## DATA SHOWN
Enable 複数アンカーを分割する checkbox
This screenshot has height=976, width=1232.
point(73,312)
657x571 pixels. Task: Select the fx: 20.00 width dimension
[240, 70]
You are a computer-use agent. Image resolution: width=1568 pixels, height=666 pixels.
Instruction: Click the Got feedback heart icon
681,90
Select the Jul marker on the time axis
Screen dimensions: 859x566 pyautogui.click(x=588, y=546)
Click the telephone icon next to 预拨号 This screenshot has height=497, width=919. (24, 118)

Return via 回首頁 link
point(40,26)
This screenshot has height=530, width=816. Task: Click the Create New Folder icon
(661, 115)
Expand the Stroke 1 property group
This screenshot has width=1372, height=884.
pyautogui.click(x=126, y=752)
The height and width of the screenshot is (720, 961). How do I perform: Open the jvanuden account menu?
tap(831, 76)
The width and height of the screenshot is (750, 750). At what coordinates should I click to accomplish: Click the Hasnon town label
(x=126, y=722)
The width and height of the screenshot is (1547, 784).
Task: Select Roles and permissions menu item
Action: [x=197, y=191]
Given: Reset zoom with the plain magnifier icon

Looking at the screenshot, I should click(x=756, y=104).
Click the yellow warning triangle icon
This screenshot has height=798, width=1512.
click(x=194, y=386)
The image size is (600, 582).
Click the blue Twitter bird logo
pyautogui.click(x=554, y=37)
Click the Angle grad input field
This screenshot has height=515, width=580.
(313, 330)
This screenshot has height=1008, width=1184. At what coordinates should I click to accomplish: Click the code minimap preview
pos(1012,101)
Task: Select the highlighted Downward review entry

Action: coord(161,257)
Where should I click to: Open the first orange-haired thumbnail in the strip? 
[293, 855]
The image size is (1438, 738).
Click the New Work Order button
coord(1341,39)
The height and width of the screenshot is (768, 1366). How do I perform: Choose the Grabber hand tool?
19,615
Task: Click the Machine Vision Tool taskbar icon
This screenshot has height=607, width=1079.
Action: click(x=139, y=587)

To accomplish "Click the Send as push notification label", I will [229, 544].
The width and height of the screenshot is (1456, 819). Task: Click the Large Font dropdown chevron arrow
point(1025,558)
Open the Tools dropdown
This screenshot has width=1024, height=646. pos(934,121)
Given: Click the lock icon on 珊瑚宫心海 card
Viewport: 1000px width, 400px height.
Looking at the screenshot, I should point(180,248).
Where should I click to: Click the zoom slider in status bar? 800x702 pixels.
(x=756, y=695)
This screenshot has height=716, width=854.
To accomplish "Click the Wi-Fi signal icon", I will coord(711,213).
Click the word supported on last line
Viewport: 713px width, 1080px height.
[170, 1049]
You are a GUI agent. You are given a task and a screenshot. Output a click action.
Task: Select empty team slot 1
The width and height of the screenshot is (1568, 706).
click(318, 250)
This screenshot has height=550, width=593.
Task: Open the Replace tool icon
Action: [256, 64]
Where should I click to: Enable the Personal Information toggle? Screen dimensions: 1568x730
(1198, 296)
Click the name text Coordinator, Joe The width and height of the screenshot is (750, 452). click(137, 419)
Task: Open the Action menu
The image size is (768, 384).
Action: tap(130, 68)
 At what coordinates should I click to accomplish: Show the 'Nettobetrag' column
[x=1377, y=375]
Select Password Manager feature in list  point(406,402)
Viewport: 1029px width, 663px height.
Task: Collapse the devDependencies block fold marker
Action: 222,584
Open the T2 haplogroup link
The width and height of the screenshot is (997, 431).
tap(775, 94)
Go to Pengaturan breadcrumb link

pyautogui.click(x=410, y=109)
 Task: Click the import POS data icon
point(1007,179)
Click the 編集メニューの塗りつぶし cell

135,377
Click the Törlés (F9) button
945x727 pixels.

## EXERCISE
Which lines in the material above contain the string "menu"? Pull out each of those lines in full.

## CORRECT OUTPUT
The height and width of the screenshot is (720, 961). How do I perform: Open the jvanuden account menu?
Task: Select Roles and permissions menu item
Task: Open the Action menu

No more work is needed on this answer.